For the cricket data, Chirps explains about 98.1% of the variability in Temperature via the regression line. Stated another way, the proportion of variability in temperature that is explained by the model based on chirp rate is about 0.981. Note that this value corresponds to the “Multiple R-squared” value from the summary table above.

We should check the residuals to make sure that the assumptions that are made when fitting a regression model have been satisfied. Plots of the residuals help with this.

  ### Replot the data with the regression line
  xyplot(Temperature ~ Chirps, data=crickets, type=c("p","r"))

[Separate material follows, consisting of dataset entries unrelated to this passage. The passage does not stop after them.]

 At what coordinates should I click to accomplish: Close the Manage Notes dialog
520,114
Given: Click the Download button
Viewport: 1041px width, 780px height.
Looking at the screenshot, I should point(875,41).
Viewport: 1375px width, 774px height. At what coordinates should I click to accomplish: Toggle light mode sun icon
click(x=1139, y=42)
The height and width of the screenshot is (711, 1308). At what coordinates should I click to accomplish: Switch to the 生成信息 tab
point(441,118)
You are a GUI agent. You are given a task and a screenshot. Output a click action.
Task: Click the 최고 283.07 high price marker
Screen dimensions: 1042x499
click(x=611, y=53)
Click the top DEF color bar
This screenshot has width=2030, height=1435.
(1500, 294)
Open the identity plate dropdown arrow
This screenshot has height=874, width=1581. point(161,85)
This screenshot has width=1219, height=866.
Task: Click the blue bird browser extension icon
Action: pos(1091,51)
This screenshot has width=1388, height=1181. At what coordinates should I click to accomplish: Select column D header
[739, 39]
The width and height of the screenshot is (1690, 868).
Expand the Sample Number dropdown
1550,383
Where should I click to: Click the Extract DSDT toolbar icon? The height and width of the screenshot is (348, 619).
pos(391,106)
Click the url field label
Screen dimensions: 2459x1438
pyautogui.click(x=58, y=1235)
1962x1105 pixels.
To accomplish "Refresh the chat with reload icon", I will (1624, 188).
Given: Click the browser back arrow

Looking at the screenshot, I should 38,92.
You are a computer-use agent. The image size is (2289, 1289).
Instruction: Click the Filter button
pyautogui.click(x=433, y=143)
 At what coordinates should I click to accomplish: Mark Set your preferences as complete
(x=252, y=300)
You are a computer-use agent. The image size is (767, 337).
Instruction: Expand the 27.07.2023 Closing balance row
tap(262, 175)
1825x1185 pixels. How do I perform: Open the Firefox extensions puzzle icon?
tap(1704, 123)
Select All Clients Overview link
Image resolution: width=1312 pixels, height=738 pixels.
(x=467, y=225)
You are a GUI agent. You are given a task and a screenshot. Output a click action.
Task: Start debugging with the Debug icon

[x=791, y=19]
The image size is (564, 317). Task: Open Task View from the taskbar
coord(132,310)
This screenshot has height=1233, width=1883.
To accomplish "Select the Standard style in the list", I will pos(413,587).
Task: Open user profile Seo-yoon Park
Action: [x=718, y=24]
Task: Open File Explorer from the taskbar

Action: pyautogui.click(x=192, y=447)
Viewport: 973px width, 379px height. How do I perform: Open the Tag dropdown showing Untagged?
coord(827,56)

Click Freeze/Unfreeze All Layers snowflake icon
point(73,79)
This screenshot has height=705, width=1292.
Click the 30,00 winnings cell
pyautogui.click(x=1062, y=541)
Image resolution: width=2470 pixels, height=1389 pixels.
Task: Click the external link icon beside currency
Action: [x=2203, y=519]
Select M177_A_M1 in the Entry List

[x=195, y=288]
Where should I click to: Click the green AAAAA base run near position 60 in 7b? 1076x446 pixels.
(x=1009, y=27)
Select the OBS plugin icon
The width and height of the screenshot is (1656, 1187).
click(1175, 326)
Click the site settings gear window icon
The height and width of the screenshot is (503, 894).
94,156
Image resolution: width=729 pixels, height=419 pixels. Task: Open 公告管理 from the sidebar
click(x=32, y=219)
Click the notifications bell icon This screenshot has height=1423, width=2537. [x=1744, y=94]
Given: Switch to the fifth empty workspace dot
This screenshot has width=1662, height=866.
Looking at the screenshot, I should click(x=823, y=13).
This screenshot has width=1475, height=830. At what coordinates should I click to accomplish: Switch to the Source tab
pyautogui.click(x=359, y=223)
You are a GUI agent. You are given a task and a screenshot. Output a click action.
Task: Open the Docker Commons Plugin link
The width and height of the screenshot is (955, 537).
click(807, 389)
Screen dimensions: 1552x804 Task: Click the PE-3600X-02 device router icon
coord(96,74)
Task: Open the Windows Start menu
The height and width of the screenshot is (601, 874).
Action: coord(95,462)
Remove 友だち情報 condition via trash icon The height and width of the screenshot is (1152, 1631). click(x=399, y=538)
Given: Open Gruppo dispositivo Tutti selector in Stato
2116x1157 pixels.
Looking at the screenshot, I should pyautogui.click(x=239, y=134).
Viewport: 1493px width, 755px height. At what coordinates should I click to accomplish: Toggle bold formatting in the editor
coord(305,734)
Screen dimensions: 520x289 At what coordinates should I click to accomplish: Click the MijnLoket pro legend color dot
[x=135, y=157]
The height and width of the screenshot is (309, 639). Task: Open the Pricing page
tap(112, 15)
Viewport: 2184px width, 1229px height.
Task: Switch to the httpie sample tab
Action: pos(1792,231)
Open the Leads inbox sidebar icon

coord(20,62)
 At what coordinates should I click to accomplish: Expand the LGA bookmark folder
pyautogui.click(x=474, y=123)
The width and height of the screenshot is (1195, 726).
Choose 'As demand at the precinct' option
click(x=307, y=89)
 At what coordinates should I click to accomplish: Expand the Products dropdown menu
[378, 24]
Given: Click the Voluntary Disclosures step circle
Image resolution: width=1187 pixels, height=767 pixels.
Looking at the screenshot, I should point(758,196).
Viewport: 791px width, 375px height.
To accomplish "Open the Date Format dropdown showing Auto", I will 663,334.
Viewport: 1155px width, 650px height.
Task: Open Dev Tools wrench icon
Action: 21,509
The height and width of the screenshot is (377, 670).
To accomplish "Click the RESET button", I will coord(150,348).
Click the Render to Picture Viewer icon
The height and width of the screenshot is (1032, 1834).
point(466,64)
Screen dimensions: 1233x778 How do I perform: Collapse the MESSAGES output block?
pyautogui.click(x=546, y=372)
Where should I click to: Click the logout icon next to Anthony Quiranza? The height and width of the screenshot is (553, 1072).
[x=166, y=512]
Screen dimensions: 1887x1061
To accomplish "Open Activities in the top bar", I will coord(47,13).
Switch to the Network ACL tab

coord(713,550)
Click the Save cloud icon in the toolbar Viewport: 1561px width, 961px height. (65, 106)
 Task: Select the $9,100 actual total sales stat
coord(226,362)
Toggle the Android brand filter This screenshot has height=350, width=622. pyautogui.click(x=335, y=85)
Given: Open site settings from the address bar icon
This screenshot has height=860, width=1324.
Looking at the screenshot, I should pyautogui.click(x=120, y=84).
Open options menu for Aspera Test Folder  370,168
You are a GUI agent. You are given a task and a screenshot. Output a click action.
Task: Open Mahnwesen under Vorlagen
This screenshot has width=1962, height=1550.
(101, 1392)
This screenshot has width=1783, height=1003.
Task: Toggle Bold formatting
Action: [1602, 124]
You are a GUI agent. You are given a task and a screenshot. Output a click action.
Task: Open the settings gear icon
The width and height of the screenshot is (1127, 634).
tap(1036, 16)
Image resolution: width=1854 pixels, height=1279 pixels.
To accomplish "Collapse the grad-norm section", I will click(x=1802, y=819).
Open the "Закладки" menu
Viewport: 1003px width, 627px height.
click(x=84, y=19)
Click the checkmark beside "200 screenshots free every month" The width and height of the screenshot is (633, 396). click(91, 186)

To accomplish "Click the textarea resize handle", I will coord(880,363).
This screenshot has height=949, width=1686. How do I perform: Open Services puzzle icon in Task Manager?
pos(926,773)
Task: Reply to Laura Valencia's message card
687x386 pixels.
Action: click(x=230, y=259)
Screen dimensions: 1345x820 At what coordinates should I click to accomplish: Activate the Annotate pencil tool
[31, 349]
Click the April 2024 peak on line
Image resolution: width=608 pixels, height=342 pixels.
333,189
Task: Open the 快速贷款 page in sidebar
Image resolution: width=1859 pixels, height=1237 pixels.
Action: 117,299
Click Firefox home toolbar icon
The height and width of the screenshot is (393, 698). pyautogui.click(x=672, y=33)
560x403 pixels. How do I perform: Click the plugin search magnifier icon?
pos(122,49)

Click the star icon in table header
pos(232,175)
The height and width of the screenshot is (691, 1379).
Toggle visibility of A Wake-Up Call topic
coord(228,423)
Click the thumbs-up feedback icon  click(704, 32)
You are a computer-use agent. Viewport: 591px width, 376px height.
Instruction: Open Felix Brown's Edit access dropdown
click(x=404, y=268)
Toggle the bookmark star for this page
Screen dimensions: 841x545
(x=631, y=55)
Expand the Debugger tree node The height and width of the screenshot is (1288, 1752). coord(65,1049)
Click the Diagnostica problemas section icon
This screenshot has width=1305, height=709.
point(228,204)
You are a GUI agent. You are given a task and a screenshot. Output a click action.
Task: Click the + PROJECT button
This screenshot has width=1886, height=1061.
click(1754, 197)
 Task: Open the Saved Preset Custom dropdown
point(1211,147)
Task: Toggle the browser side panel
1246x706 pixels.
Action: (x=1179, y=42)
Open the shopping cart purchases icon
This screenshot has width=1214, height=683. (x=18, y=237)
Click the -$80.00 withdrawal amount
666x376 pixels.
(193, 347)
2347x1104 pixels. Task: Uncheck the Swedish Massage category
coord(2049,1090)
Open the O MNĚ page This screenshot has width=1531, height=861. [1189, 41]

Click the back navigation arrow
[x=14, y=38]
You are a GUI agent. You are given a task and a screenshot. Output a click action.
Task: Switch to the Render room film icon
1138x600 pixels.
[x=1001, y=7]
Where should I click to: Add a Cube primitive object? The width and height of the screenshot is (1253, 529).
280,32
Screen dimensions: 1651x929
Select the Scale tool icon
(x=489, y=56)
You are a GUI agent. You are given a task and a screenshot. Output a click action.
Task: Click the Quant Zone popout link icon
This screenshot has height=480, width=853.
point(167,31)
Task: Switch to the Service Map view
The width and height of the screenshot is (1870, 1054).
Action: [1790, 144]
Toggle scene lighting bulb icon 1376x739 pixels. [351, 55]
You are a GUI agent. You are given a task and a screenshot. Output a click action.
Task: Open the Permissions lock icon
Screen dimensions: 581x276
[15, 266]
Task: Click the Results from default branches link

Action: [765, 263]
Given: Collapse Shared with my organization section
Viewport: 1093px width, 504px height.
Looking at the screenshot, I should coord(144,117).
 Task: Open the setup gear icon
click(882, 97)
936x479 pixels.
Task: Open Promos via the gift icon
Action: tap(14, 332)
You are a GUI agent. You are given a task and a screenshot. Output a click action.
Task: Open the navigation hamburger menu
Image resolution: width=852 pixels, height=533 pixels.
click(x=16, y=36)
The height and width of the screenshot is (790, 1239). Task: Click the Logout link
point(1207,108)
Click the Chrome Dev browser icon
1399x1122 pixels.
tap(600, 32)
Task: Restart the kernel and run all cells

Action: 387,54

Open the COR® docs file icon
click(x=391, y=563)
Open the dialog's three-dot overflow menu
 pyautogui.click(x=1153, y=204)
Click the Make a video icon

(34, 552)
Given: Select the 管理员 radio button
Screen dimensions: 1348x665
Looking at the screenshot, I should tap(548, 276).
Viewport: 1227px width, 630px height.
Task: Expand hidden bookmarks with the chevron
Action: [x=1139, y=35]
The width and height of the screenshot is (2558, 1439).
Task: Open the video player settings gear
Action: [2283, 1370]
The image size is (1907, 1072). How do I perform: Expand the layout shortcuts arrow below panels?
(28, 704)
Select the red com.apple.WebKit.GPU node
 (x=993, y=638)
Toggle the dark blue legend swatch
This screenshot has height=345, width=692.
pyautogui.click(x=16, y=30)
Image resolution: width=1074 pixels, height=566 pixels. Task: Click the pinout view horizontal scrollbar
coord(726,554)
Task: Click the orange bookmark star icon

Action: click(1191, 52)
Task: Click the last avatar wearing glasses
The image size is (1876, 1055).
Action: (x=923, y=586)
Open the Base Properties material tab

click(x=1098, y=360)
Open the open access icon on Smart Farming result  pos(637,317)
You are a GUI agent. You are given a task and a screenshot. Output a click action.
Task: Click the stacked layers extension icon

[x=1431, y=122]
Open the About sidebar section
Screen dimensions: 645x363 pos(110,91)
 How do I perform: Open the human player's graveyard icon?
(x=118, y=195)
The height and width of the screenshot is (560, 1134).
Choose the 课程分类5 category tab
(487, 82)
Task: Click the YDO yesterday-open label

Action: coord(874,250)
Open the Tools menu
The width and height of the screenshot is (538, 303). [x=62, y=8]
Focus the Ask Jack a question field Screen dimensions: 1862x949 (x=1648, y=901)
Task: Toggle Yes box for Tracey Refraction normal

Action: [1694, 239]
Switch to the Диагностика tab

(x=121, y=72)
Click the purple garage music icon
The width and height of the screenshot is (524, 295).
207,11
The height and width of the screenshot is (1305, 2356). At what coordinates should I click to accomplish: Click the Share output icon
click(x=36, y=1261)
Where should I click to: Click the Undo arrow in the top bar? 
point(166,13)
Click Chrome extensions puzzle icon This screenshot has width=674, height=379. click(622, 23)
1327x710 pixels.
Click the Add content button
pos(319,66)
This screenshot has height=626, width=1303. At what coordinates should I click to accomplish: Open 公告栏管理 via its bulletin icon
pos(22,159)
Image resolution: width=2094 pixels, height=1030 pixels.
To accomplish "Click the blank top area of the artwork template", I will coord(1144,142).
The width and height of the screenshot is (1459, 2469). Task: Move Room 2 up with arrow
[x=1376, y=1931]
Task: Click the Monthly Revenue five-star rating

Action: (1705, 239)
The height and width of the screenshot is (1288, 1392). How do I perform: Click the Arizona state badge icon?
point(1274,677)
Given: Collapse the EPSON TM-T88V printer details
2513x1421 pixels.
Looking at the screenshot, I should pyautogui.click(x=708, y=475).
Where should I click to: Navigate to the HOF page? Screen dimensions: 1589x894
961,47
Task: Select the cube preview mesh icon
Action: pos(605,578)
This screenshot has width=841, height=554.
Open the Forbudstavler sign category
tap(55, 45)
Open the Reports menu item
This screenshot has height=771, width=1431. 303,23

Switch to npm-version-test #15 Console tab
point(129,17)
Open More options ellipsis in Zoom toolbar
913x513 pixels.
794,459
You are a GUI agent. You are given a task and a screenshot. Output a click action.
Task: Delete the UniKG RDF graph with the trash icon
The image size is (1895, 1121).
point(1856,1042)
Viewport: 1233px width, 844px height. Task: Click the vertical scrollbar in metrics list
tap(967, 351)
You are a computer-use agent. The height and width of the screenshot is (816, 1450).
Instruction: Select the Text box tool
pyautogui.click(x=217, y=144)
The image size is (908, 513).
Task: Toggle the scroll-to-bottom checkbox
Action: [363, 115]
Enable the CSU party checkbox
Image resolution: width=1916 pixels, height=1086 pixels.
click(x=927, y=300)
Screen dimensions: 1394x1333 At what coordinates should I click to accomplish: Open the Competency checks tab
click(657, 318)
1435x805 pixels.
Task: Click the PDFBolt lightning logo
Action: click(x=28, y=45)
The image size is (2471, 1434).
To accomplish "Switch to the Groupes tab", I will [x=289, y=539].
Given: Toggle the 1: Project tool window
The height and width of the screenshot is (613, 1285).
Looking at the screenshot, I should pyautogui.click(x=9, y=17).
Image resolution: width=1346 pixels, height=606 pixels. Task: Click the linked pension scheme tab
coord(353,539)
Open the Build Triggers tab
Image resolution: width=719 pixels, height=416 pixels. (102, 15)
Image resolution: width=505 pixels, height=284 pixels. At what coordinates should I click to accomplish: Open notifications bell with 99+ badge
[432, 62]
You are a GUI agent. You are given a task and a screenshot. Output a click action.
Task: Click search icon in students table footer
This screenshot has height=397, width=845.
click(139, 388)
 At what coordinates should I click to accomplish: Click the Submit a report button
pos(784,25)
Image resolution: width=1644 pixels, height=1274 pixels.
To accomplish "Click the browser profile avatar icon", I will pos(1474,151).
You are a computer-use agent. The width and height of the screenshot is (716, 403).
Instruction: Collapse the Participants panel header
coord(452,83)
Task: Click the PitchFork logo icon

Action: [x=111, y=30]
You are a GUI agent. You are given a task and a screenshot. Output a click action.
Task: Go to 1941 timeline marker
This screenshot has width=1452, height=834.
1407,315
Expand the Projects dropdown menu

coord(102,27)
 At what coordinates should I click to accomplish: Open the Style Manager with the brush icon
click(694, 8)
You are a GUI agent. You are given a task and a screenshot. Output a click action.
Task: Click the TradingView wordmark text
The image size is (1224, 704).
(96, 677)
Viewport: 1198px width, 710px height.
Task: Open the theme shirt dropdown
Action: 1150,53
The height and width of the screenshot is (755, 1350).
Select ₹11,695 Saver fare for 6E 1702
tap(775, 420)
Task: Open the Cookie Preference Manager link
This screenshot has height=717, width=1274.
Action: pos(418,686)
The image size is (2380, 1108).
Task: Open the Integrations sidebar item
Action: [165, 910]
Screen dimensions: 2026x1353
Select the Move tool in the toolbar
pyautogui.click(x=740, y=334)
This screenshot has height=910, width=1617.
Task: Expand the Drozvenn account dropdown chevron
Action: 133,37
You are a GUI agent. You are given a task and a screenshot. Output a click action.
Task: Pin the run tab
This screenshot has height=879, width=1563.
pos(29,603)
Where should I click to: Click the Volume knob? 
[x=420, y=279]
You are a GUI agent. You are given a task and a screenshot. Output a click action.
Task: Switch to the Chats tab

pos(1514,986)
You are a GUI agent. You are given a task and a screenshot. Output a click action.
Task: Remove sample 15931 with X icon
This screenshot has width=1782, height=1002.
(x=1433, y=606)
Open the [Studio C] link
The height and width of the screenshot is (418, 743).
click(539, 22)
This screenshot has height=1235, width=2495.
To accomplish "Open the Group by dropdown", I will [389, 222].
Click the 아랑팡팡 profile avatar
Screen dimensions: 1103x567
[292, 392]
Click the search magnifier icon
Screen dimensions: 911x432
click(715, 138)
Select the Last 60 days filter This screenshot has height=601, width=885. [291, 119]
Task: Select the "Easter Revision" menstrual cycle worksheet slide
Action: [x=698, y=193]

  ### Plot the residuals against the explanatory variable
  plot(crickets$Chirps, resid(crickets.lm))
  abline(h=0, lty=2)

  ### Plot the normal probability plot
  qqnorm(resid(crickets.lm))
  qqline(resid(crickets.lm))

With only seven observations it is difficult to say that the assumptions have not been satisfied. There do not appear to be any serious outliers or influential observations. We also do not see any obvious departure from normality.